You'll still get an java.lang.StackOverflowError but that's not the end of the story. Most languages make decisions of how much memory to allocate to specific purposes. It's the rare language like Perl that will reallocate memory to whatever resource is demanding it most and not make assumptions about how a program should behave.

You can change the amount of memory allocated to Java's stack -- calling java with the -Xss2m argument allocates sufficient extra stack to let you test 1000000007 ( true , by the way.)

If you change the three int declarations above to long , you'll be able to test numbers like 2547487897L or larger as long as you expand the stack ( -Xss4m in this case.)

I'm not saying that this is a good problem for recursion, it isn't. But if you're going to use recursion, use it wisely. It's poor recursion that's gives recursion a bad name. There are inefficient recursive Fibonnaci algorithms (usually doubly recursive) and efficient (singly recursive) ones. Recursive code usually works best with recursive data.
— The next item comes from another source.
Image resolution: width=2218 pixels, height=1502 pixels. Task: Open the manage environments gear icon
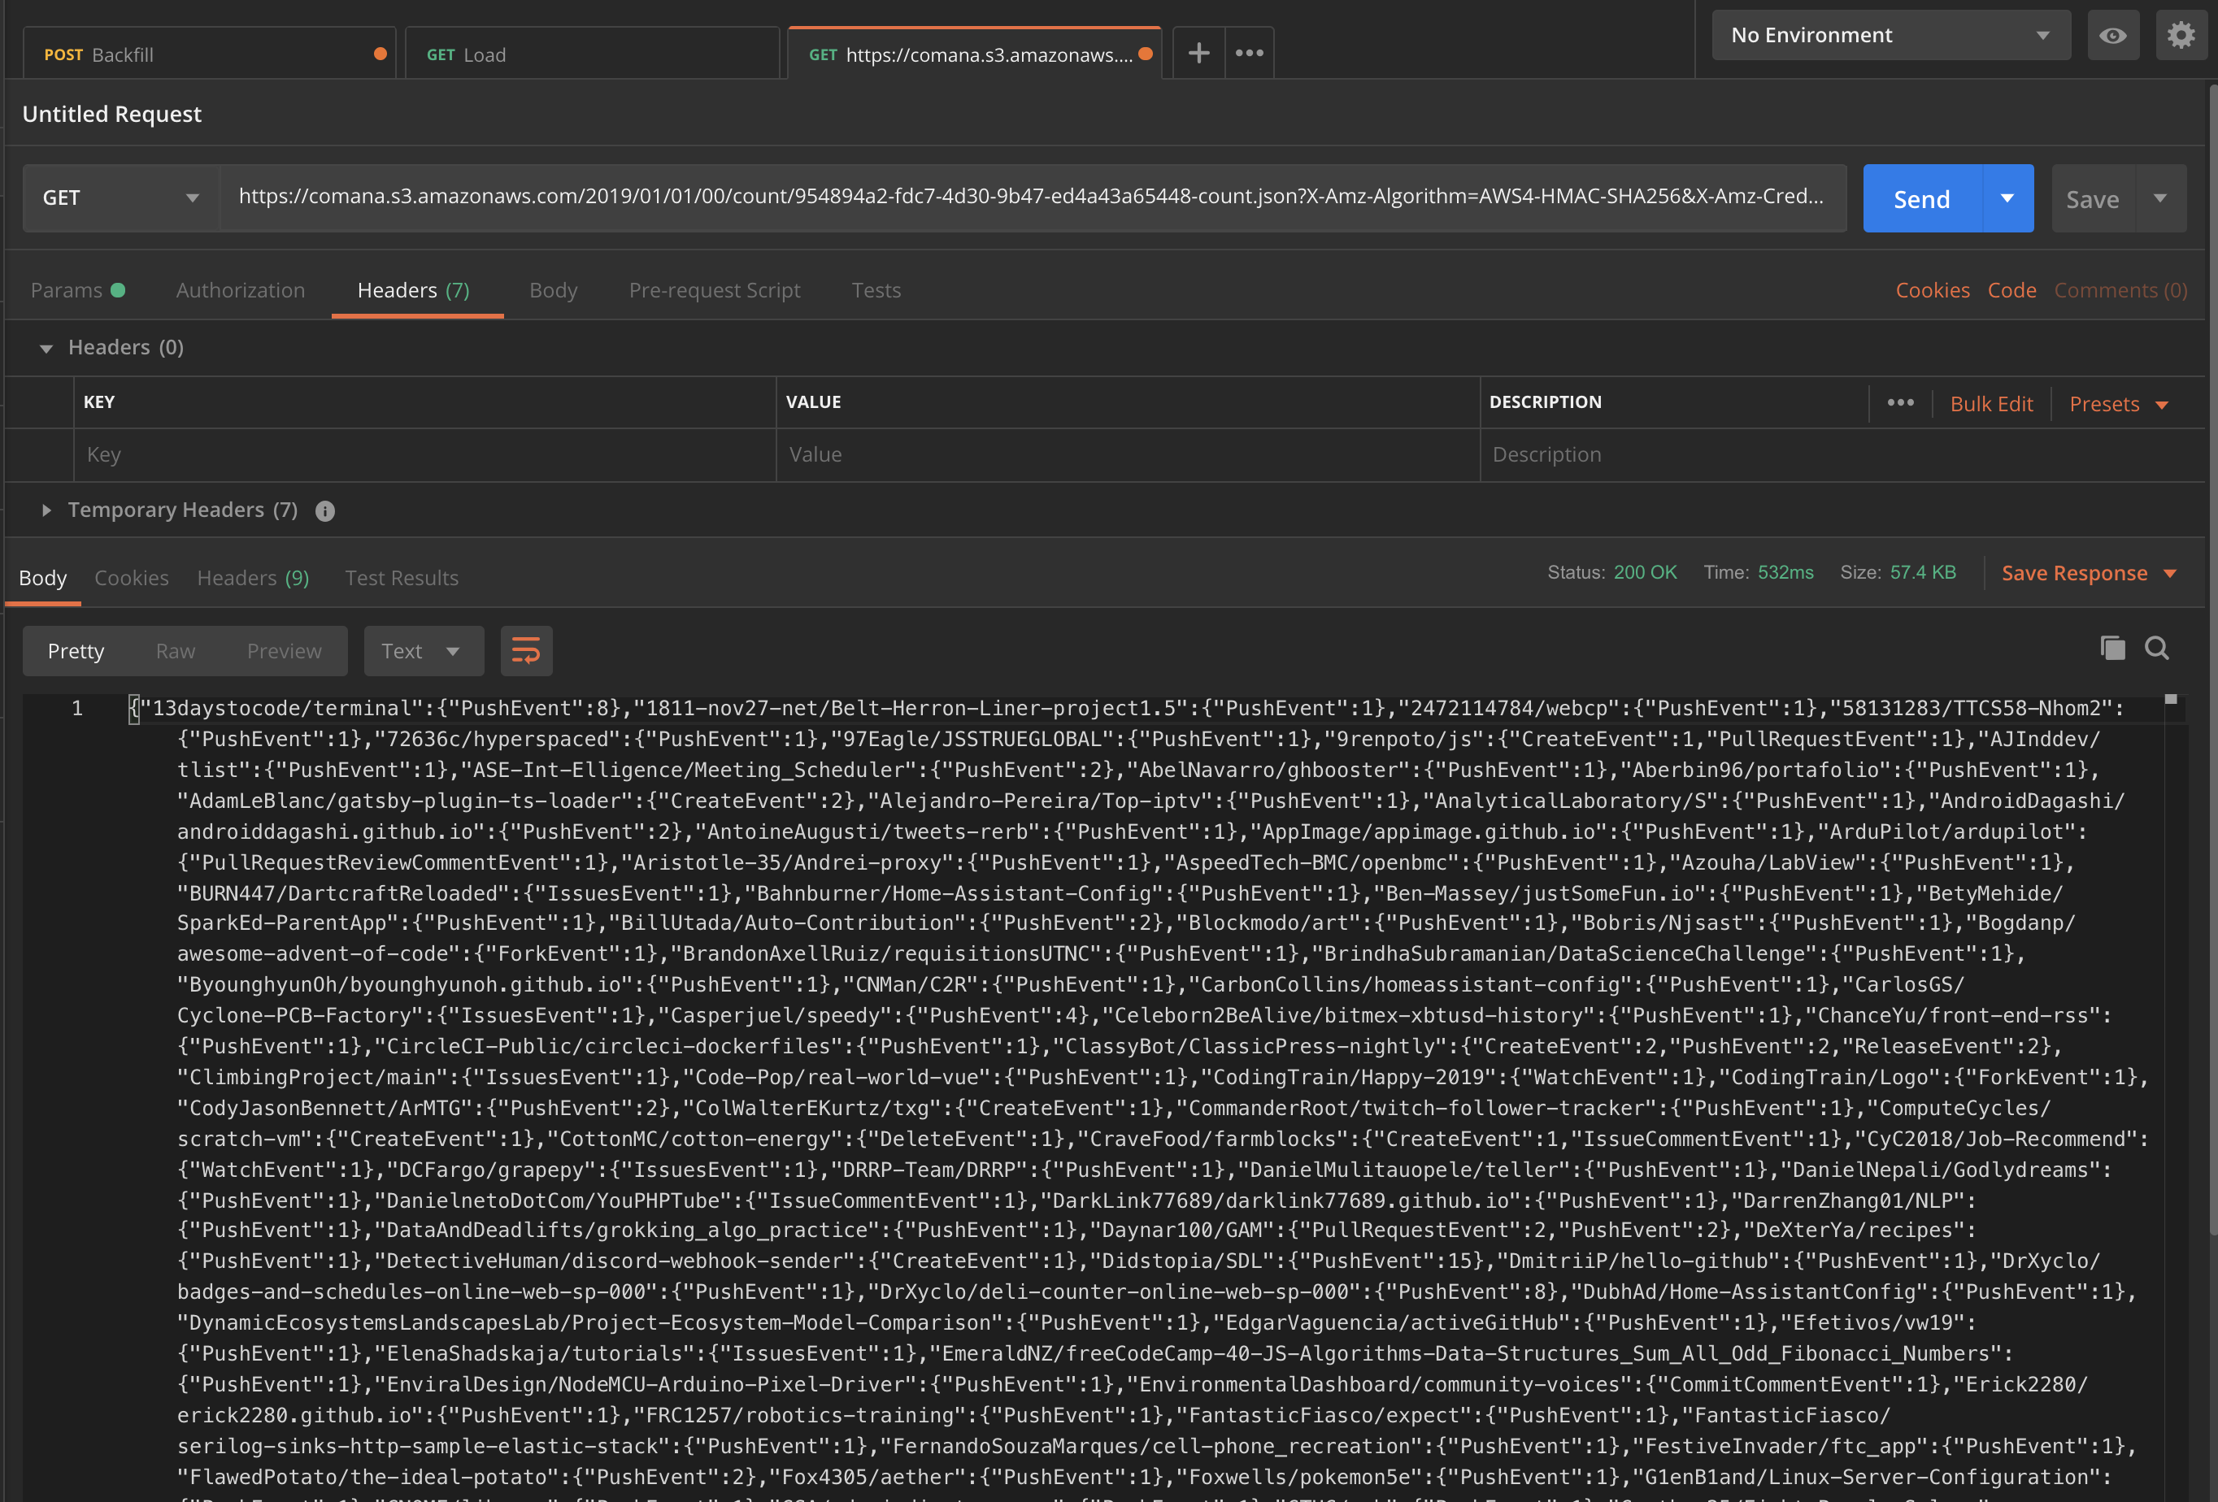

Some languages, not yet Java consistently, can optimize the above code as a tail recursion and make it effectively iterative performance.

Answer 3

    /*by mostafa asem aljbali*/
    static boolean isPrime(int num, int i){

        if (num <= 2){
            return (num == 2) ? true : false;
        }
        if (num % i == 0){
            return false;
        }
        if (i * i > num){
            return true;
        }

        return isPrime(num , (i + 1));
    }
 public static void main(String[] args){
    System.out.println("Is Prime: "+ isPrime(7, 2));
}